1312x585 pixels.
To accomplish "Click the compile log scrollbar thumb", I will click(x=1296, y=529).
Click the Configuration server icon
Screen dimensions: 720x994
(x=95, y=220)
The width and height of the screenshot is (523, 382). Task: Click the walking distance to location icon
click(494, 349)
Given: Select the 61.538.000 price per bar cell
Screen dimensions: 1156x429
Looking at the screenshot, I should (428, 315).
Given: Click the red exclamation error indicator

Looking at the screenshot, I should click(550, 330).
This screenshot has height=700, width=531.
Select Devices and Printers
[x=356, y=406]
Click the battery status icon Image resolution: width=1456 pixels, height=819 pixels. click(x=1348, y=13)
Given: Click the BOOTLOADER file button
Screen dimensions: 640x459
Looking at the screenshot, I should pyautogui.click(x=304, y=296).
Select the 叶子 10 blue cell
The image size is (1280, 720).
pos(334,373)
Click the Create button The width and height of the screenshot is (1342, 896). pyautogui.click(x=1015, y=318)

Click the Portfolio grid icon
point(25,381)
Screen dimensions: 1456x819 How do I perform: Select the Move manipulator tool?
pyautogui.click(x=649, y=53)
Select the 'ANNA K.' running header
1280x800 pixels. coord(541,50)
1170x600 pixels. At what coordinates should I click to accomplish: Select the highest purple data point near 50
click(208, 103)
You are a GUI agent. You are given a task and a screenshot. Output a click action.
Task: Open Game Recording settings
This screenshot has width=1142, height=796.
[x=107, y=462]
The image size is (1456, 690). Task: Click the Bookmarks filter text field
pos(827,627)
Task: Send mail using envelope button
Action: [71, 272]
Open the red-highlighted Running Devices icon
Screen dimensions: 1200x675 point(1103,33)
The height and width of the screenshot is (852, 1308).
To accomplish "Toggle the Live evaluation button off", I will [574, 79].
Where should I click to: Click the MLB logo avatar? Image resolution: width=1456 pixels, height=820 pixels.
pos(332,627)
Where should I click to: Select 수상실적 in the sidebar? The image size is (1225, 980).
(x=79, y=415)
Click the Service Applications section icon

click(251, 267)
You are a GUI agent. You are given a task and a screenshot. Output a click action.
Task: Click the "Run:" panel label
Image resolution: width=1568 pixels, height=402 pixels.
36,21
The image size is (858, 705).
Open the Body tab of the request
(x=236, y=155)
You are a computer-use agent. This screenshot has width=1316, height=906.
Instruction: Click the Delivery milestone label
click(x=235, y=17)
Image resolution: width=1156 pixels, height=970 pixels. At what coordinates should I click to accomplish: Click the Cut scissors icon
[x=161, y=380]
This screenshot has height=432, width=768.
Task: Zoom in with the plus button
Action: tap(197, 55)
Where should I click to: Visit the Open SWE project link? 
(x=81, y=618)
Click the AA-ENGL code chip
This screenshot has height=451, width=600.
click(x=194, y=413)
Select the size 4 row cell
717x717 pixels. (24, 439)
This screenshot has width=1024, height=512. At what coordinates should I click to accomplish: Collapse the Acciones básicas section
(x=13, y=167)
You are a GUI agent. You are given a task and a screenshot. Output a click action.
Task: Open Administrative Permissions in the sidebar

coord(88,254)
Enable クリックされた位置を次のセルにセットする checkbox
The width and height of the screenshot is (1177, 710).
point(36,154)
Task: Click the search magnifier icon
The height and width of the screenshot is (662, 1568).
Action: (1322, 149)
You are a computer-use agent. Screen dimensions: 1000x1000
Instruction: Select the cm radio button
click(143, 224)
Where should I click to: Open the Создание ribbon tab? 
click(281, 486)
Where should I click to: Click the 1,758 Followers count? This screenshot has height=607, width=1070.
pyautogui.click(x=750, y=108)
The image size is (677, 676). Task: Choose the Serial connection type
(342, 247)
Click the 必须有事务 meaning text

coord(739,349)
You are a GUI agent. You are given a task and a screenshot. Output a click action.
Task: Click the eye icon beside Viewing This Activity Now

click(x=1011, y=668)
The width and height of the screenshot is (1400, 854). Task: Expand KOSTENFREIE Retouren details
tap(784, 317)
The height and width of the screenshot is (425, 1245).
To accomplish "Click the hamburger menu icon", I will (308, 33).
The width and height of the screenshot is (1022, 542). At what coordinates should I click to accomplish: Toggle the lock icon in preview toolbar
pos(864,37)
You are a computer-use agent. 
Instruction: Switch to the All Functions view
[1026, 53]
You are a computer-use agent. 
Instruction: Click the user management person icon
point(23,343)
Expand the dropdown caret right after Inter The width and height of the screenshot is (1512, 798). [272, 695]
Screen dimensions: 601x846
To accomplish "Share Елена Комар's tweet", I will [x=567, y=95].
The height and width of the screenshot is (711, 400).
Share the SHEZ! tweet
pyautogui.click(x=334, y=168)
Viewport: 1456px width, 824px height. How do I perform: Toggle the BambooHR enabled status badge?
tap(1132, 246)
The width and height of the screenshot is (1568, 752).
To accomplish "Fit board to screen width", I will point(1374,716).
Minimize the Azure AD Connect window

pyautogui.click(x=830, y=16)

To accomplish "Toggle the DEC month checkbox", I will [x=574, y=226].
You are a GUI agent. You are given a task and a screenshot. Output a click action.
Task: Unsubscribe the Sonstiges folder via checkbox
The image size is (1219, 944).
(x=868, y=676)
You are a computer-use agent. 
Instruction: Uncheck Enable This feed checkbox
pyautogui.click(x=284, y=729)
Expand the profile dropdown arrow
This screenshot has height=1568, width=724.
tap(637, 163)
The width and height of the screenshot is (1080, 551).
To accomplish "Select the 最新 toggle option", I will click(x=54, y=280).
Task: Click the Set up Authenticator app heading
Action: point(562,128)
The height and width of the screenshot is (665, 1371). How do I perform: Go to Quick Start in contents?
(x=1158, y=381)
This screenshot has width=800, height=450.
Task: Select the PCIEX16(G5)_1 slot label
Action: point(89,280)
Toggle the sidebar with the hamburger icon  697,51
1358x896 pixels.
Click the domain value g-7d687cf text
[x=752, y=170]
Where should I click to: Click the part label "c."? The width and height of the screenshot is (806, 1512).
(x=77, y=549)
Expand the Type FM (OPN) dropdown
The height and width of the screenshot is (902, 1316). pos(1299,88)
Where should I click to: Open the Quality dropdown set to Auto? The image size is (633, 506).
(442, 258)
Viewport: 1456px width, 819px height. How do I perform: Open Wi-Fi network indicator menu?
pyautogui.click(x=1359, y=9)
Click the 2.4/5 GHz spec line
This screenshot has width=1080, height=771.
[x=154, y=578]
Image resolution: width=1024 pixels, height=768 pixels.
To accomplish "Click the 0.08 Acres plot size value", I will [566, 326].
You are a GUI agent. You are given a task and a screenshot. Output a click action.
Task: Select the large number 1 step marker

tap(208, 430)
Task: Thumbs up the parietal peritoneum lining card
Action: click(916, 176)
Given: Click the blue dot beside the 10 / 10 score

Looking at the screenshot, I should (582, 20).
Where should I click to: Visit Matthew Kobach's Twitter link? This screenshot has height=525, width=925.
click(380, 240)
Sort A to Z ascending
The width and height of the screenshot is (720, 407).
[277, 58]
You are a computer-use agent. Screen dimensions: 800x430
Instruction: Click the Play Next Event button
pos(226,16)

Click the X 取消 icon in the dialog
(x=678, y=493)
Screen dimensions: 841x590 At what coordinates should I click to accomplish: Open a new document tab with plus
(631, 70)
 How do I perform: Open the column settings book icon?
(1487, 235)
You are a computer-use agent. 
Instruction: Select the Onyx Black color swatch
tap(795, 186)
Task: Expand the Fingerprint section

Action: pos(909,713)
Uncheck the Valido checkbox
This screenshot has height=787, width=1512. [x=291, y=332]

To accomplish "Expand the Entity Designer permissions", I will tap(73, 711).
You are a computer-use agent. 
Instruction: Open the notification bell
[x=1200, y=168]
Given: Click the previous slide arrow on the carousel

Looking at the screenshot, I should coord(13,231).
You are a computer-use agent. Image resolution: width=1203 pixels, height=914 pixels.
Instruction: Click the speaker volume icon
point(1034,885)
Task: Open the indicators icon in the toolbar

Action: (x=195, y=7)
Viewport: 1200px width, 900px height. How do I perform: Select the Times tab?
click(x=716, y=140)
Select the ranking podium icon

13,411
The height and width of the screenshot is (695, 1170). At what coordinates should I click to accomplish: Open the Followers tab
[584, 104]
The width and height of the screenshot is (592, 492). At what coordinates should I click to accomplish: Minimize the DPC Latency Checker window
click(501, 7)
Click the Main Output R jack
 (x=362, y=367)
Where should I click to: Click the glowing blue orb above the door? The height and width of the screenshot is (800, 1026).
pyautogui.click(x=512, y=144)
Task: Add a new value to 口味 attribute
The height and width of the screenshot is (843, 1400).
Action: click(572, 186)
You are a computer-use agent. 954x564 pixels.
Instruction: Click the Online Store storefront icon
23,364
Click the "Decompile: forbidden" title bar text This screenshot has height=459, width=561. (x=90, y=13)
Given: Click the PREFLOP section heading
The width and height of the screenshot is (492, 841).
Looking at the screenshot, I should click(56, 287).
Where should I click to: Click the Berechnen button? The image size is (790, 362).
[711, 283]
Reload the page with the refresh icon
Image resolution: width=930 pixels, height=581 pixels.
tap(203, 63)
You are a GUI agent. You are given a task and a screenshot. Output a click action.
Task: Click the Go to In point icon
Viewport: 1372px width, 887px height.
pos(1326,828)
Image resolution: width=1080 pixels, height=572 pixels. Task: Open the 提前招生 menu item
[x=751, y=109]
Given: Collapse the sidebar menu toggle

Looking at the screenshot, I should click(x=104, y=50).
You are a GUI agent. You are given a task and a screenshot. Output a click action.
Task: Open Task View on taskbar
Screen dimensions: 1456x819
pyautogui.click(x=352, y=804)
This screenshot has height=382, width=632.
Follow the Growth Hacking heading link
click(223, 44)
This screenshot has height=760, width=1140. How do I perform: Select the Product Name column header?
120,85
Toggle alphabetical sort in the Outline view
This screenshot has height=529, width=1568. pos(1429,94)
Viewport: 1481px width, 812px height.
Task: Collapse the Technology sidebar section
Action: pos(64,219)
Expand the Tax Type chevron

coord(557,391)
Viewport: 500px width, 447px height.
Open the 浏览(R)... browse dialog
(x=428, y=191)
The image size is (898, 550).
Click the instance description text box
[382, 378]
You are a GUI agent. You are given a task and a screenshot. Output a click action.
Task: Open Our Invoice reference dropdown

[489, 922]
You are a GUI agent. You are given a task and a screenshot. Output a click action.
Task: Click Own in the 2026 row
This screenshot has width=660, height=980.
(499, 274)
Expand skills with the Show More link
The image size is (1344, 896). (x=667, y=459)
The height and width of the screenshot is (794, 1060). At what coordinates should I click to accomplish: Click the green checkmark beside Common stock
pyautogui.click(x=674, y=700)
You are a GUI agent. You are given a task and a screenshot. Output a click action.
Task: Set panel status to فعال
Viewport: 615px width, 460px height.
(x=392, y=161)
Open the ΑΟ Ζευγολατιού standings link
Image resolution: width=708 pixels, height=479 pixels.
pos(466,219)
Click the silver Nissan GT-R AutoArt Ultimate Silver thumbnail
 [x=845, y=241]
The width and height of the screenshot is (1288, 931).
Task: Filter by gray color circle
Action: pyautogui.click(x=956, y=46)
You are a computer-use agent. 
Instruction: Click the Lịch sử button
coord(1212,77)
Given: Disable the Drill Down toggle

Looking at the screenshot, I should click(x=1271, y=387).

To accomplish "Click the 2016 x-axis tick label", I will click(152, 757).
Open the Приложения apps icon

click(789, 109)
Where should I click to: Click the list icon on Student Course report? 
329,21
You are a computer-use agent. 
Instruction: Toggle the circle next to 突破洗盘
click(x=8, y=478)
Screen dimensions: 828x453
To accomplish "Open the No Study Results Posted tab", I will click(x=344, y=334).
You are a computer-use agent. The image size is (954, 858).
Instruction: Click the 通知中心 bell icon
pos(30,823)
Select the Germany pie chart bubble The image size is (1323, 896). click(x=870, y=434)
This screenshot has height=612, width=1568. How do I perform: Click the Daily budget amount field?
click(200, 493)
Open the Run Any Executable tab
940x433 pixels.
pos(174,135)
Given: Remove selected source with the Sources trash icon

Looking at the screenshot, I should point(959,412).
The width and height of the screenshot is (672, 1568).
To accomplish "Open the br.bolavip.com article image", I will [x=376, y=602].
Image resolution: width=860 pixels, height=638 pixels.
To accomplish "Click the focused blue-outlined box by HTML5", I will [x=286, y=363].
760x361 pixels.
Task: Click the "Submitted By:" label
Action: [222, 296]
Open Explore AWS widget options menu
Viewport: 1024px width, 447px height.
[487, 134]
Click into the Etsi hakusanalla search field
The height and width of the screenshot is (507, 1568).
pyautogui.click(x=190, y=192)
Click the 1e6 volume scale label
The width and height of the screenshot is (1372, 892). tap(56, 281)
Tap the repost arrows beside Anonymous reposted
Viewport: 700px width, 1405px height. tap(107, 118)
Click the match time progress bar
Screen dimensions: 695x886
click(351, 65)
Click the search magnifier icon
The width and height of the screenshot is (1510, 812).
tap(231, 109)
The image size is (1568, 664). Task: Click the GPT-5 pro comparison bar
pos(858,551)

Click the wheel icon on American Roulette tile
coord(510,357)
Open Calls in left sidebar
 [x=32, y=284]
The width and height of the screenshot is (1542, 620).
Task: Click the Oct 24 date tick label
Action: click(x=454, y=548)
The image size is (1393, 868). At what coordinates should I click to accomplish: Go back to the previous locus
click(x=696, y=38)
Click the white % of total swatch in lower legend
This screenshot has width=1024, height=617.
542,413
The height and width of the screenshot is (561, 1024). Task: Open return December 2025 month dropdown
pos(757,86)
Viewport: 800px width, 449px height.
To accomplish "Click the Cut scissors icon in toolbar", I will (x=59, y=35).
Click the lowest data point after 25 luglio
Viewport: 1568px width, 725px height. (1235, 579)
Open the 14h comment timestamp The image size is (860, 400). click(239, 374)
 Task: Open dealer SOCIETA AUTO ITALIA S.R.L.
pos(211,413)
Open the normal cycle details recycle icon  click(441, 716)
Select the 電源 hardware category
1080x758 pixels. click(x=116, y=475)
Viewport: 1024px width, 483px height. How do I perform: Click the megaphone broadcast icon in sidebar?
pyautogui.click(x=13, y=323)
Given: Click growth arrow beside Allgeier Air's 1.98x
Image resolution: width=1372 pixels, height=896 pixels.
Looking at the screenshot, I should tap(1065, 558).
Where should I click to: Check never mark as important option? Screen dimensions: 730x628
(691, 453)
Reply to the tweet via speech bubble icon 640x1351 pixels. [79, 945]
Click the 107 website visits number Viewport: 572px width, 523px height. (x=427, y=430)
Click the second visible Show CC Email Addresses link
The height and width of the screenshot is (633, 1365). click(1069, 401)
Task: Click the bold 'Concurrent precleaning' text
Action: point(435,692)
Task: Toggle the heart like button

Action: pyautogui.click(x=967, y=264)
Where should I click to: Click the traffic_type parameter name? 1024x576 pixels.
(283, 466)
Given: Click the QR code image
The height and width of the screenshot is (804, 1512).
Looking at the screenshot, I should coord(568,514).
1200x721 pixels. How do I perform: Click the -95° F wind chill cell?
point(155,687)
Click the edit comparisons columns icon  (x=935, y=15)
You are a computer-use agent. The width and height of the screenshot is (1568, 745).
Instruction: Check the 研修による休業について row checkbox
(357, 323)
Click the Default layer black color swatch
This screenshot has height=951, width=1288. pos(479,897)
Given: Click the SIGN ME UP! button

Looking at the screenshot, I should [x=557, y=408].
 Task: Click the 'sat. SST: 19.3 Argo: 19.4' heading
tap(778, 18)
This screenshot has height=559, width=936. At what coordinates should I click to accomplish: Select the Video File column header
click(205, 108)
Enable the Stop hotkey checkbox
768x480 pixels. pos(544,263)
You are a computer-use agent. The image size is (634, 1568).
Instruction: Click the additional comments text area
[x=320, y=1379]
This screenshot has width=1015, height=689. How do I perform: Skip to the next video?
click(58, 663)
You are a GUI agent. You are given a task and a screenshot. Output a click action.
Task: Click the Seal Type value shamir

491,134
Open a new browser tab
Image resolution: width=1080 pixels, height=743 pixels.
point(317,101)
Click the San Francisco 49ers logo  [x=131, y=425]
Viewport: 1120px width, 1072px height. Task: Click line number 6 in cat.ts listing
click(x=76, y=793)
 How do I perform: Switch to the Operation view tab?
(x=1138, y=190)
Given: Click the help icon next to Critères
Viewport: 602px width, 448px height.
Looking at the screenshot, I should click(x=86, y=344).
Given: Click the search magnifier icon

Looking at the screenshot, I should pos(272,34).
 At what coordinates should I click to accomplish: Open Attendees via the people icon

## Written request
Format the records between the line containing "You are a computer-use agent. Screen dimensions: 1000x1000" and the line containing "tap(784, 317)", inclusive, as a JSON list of strings with one string per line and blank lines omitted.

## Complete response
[
  "You are a computer-use agent. Screen dimensions: 1000x1000",
  "Instruction: Select the cm radio button",
  "click(143, 224)",
  "Where should I click to: Open the Создание ribbon tab? ",
  "click(281, 486)",
  "Where should I click to: Click the 1,758 Followers count? This screenshot has height=607, width=1070.",
  "pyautogui.click(x=750, y=108)",
  "The image size is (677, 676). Task: Choose the Serial connection type",
  "(342, 247)",
  "Click the 必须有事务 meaning text",
  "coord(739,349)",
  "You are a GUI agent. You are given a task and a screenshot. Output a click action.",
  "Task: Click the eye icon beside Viewing This Activity Now",
  "click(x=1011, y=668)",
  "The width and height of the screenshot is (1400, 854). Task: Expand KOSTENFREIE Retouren details",
  "tap(784, 317)"
]